#### [WHAT NEEDS TO BE DONE]
Show all lines containing "agent" from the data below.

+ + + +

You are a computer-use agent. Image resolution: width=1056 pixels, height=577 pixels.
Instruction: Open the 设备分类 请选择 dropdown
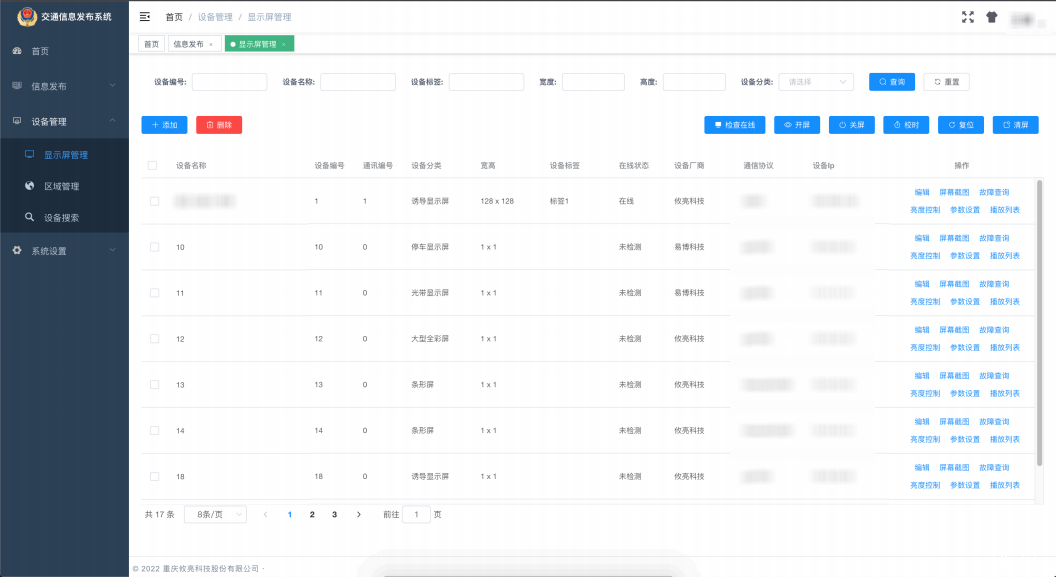(816, 81)
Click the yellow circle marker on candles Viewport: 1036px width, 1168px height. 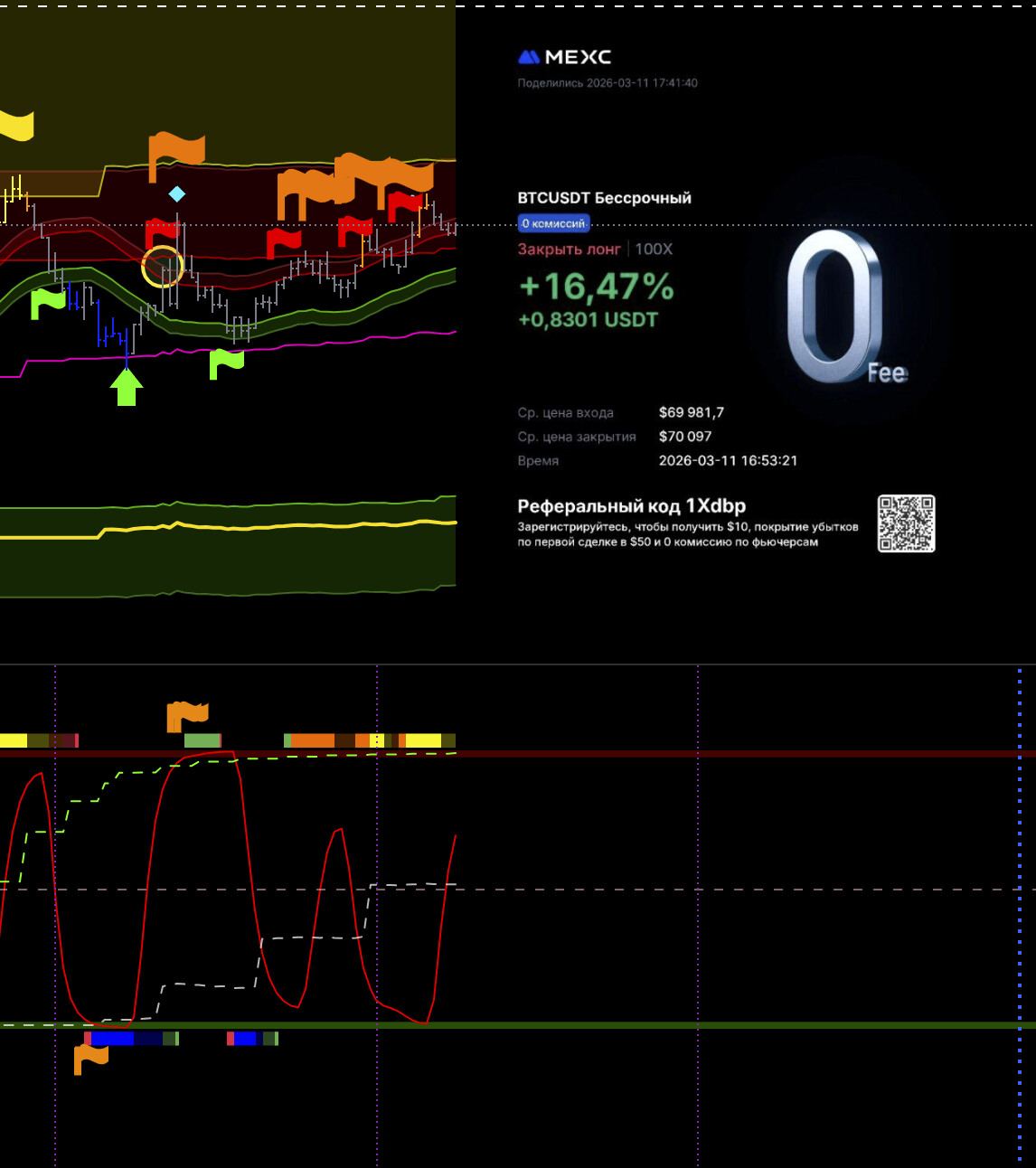point(163,267)
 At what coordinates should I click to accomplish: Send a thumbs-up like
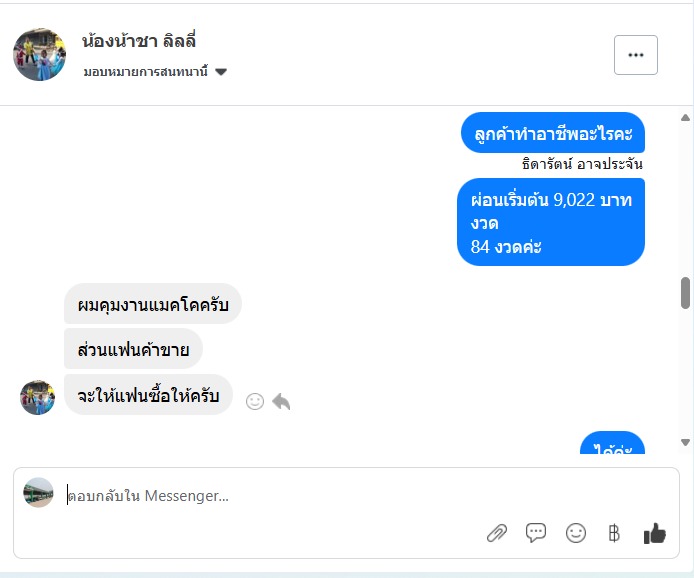tap(655, 533)
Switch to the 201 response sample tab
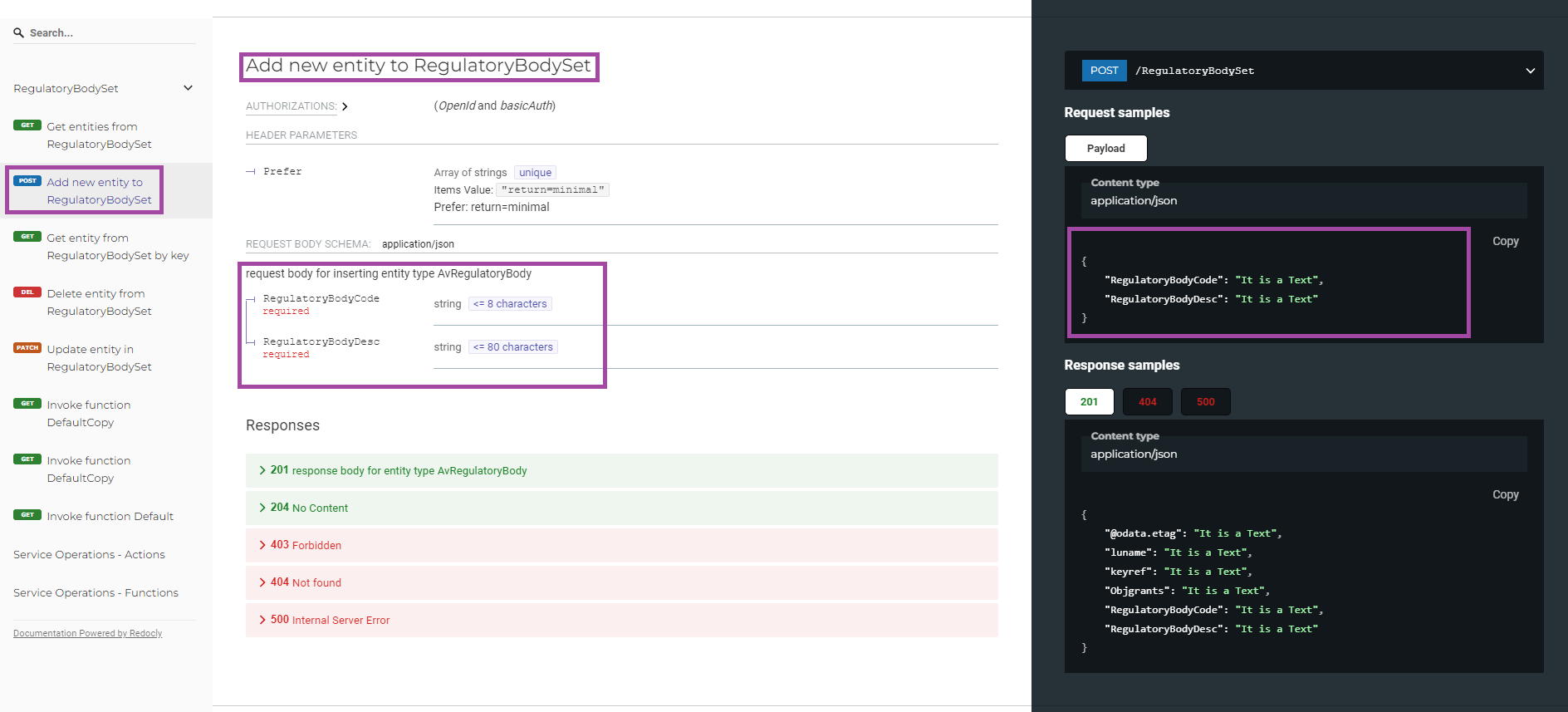The height and width of the screenshot is (712, 1568). 1089,402
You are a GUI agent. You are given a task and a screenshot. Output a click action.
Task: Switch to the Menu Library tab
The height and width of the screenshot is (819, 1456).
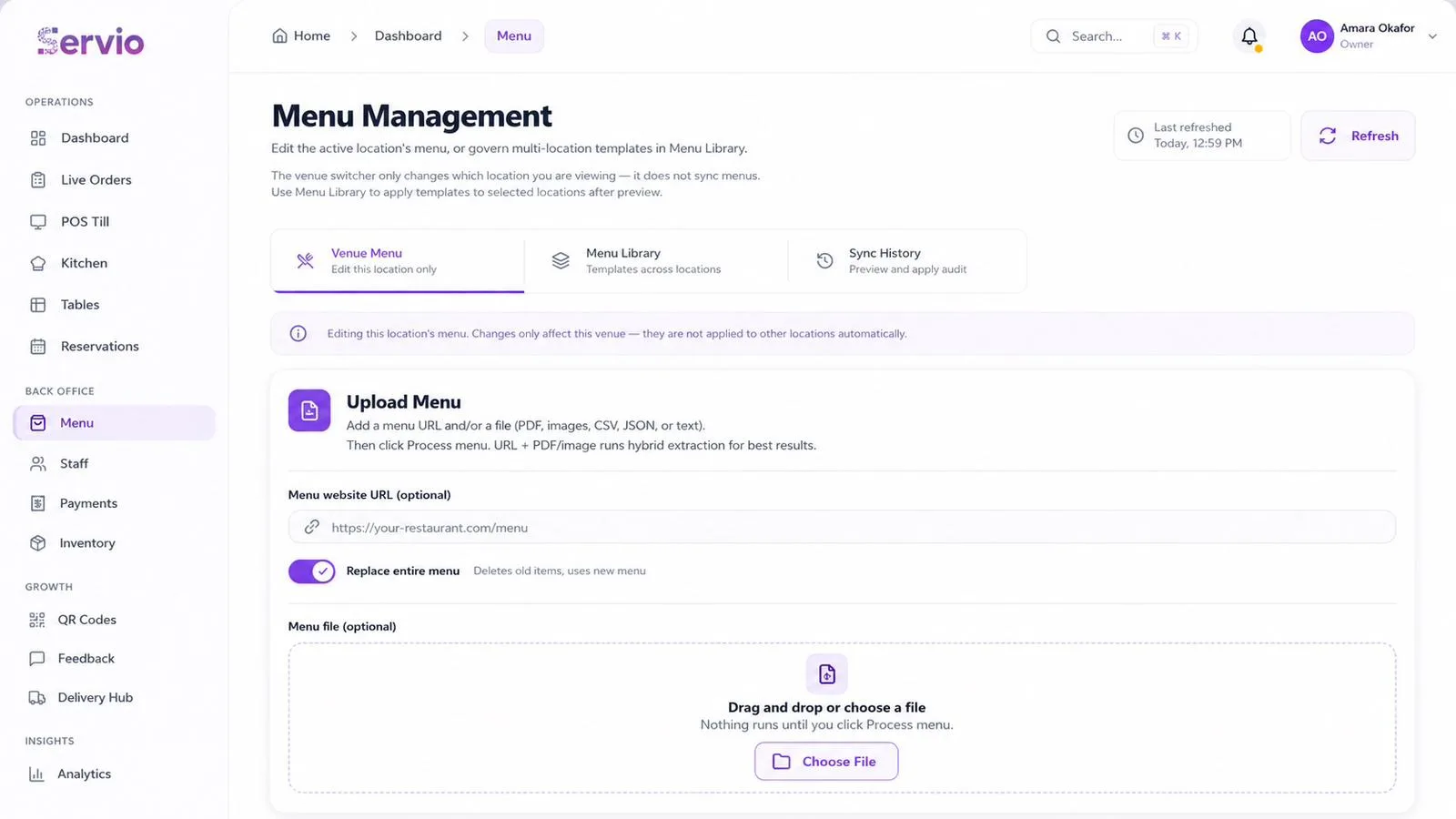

+ + + +

#### [EXERCISE SOLUTION]
You are a computer-use agent. Image resolution: width=1056 pixels, height=577 pixels.
You are a GUI agent. You are given a task and a screenshot. Output a click action.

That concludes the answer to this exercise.